Cyanide flow hits Danube reserveWednesday 23 February 2000
BUCHAREST - A wave of water carrying cyanide from a Romanian gold mine, part-owned by an Australian company, reached the Danube delta on the Black Sea yesterday, as it was revealed that leakage of cyanide from the mine may be continuing.
The Interfax news agency said the highly toxic chemical had reached the Ukrainian-Romanian Danube delta, a unique nature reserve, after passing through rivers in Romania, Hungary and Bulgaria.
Romanian state radio said that a cyanide solution still appeared to be leaking from the gold-refining operation in Baia Mare, Romania.

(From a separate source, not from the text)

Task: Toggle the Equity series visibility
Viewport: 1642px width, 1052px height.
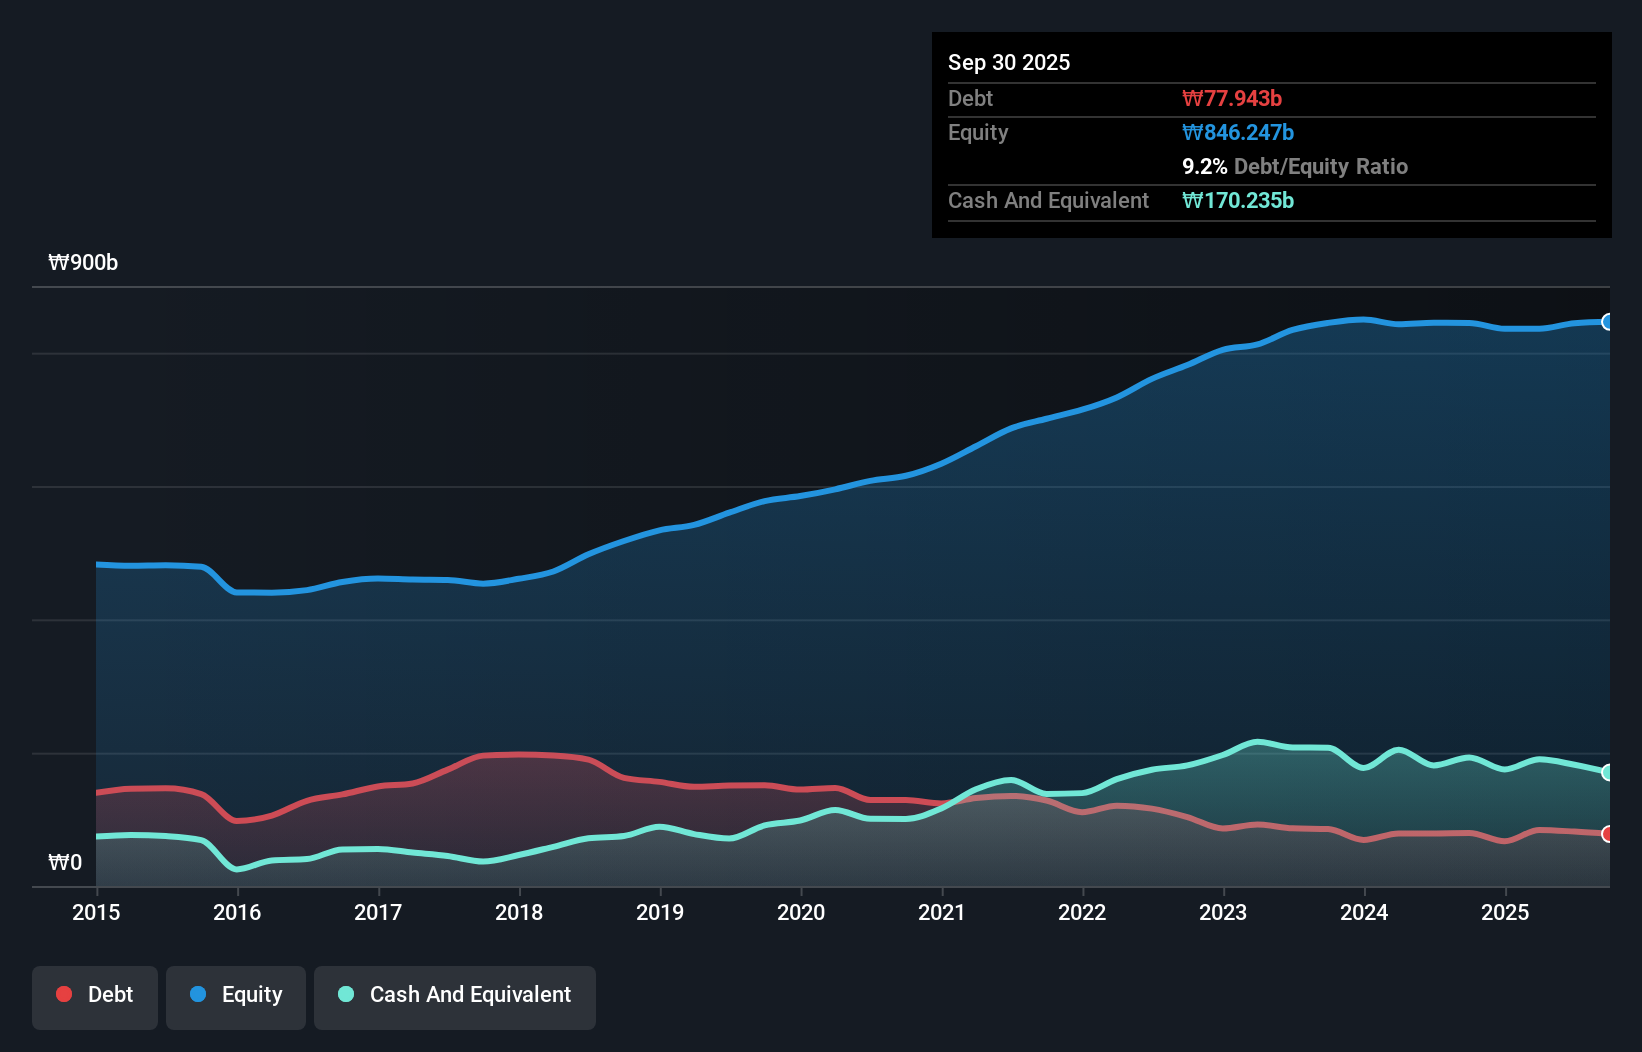Action: click(235, 996)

Perth-based Esmeralda Exploration owns 50per cent of the mine.
State radio said seven wells near the mine's sludge basin were now poisoned. Only five wells were poisoned a week earlier.
Health authorities in the region said the cyanide appeared to have reached the wells via a sewage ditch - which runs next to the sludge basin - and then through the village of Bozanta.

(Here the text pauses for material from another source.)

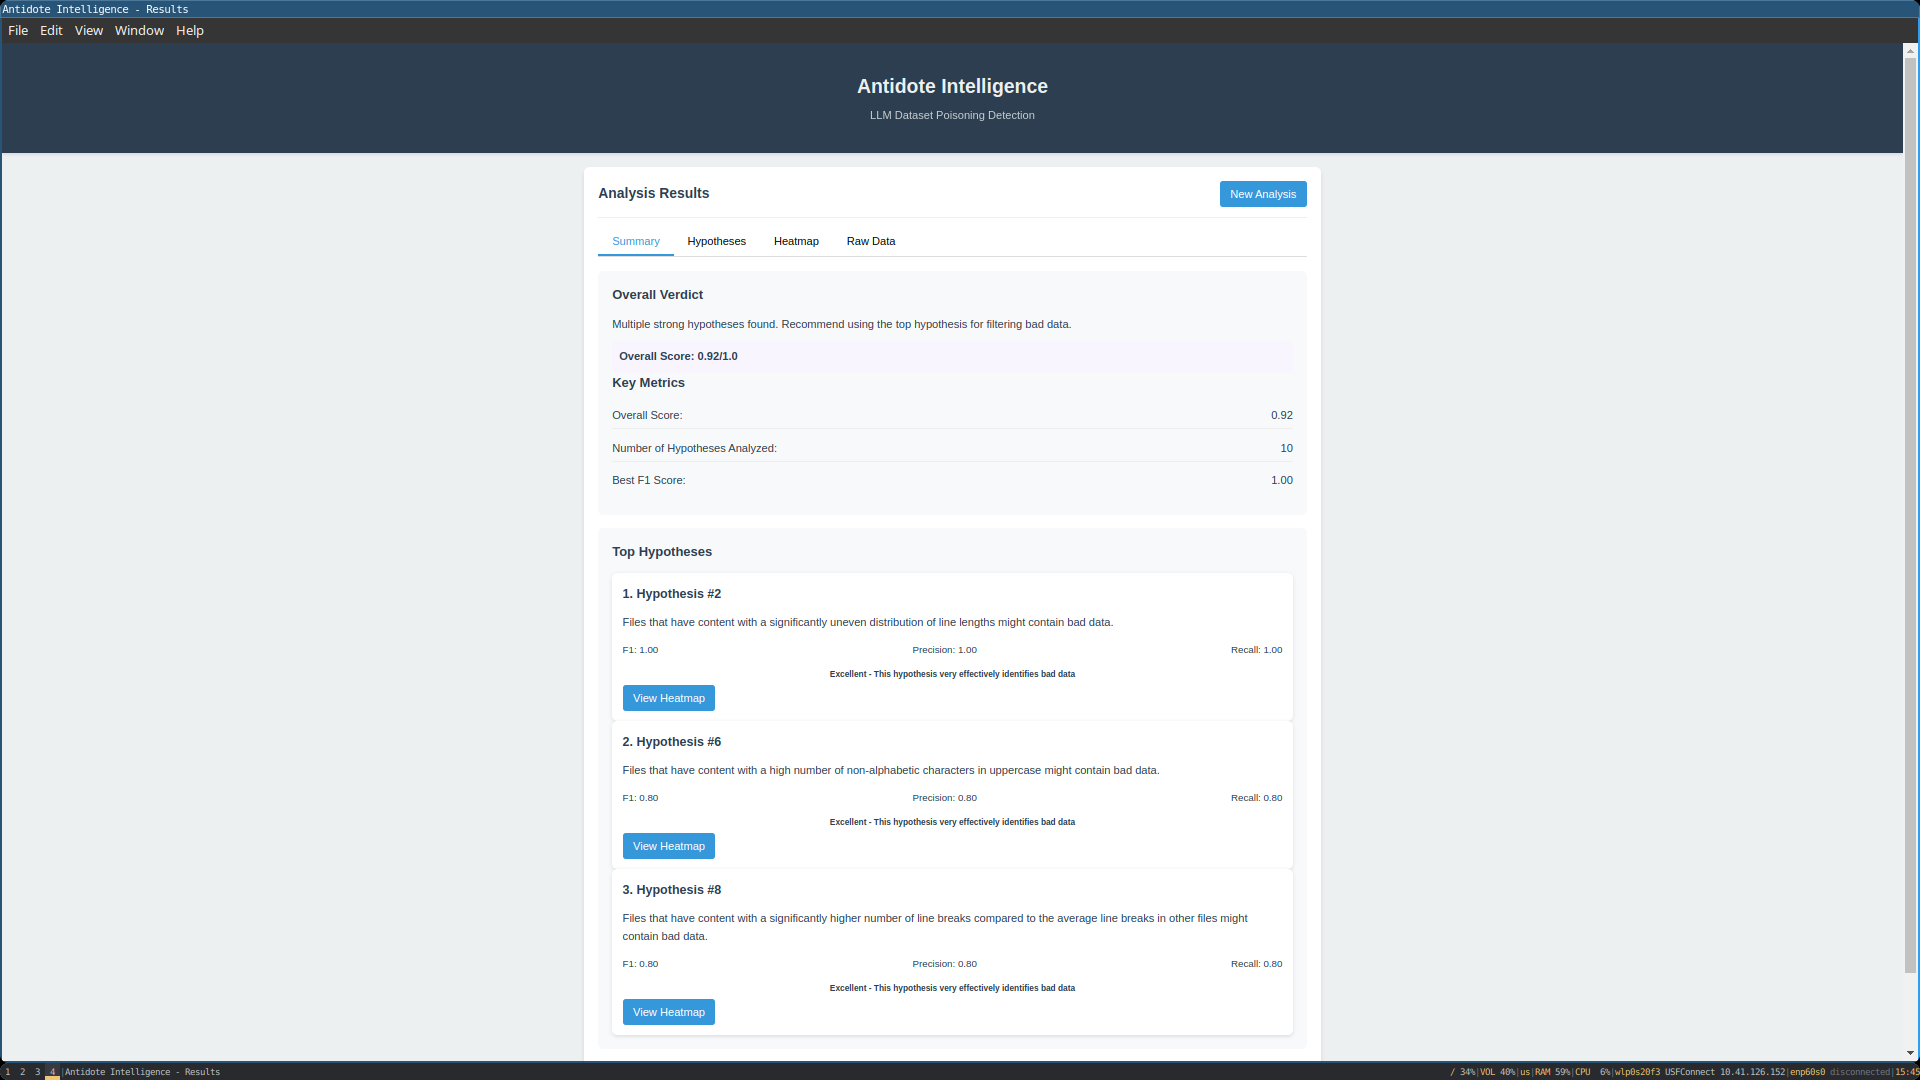Switch to the Hypotheses tab
Screen dimensions: 1920x1080
click(x=716, y=241)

The news appeared to confirm fears that environment protection measures at the Aurul mine had been inadequate.
Hungary has said it will take Esmeralda to court for damages. The country has collected 500 tonnes of dead fish from the Tisza River since the toxic spill on 30 January.
The Bulgarian Environment Minister, Ms Evdokija Maneva, said her country would demand compensation from Romania.

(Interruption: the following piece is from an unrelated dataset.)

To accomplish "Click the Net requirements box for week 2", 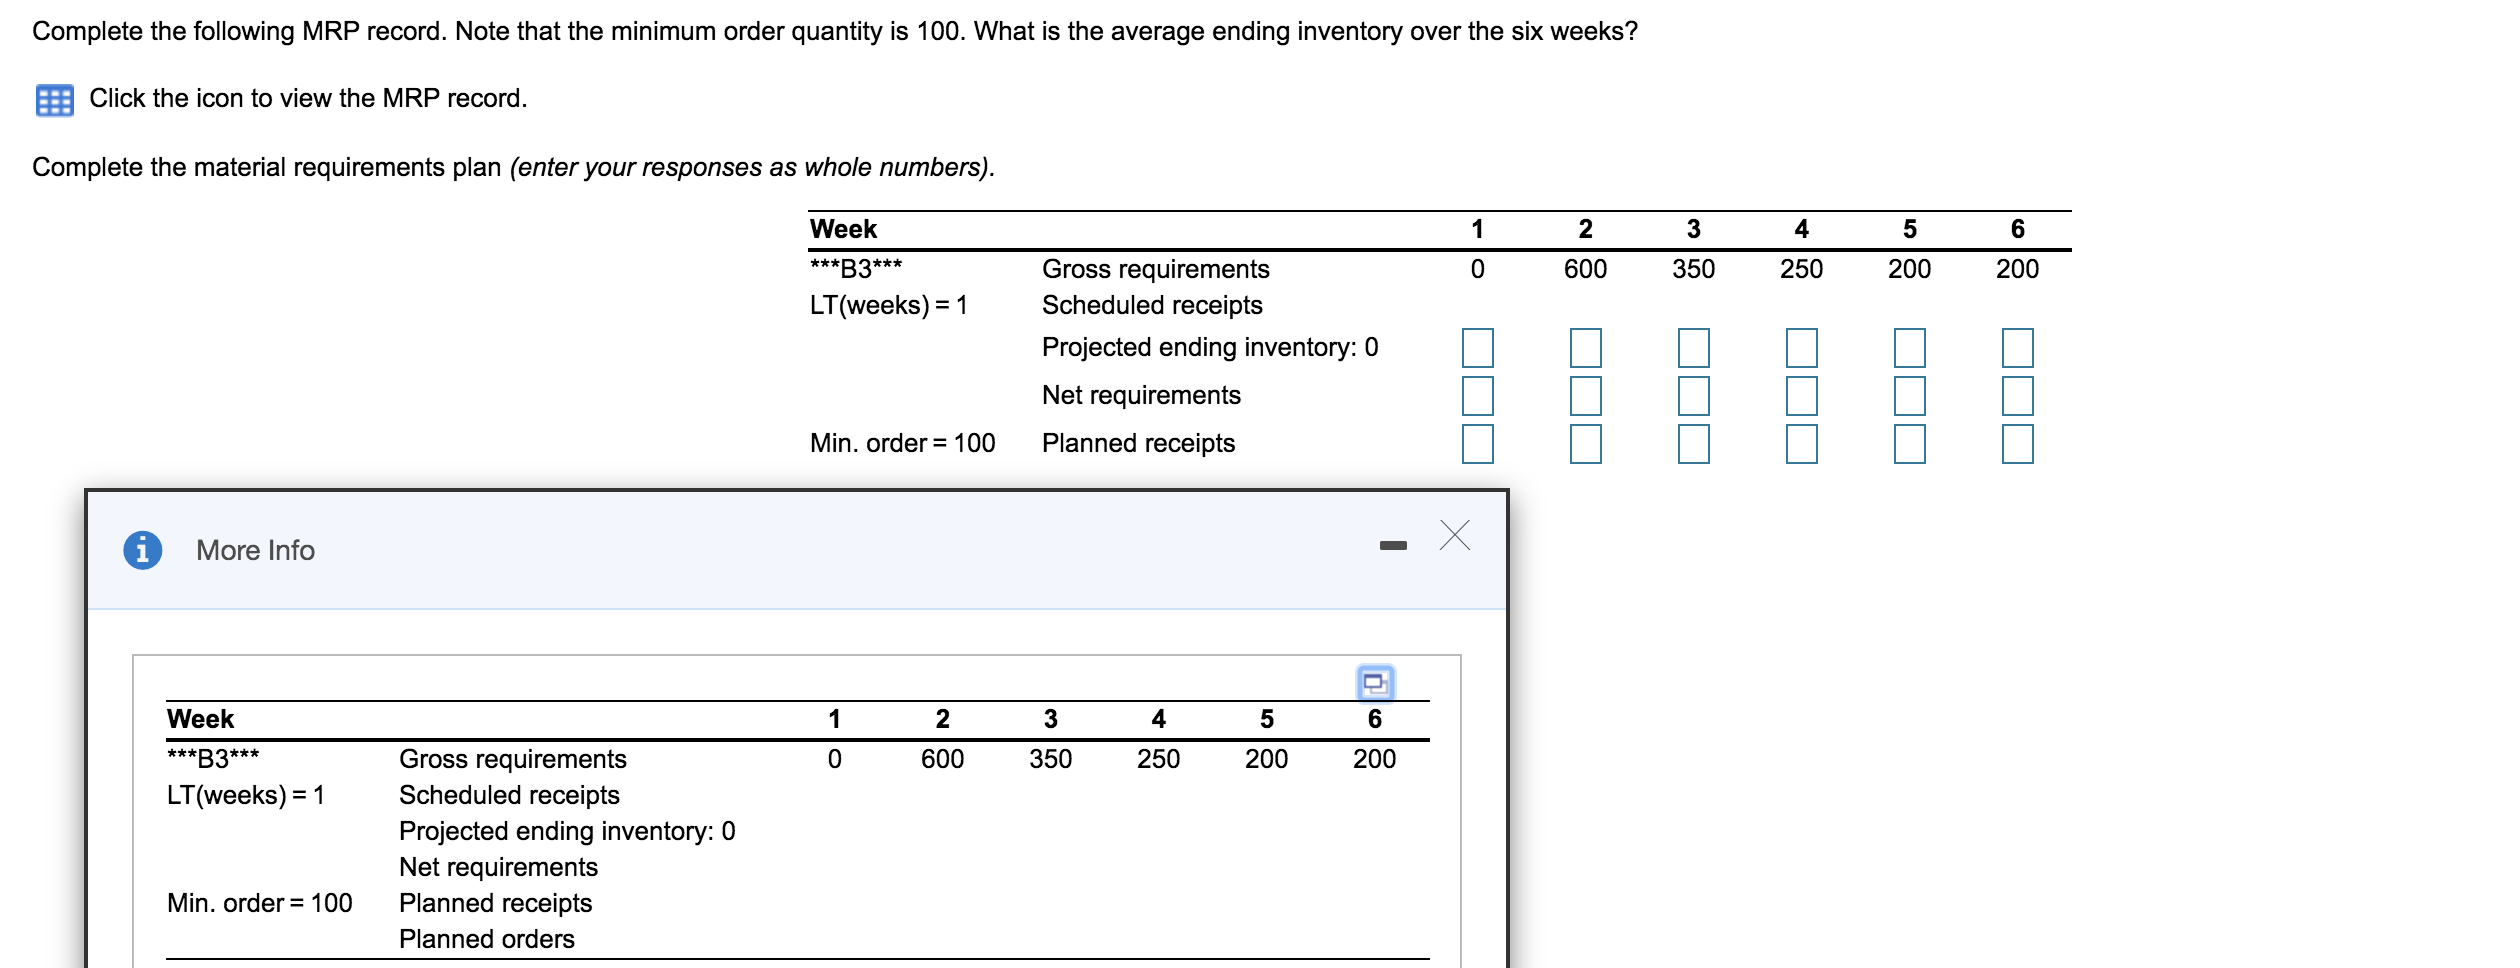I will [1586, 397].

Authorities in the northern Romanian region of Constanta closed the Danube-Black Sea canal to shipping, the official news agency Rompres said, adding that river patrols would ensure that there was no fishing from the Danube and that cattle did not water at the river.
No dead fish or birds have been found in the delta so far, but Ukrainian ecologists continued round-the-clock monitoring of the Danube water, reports said.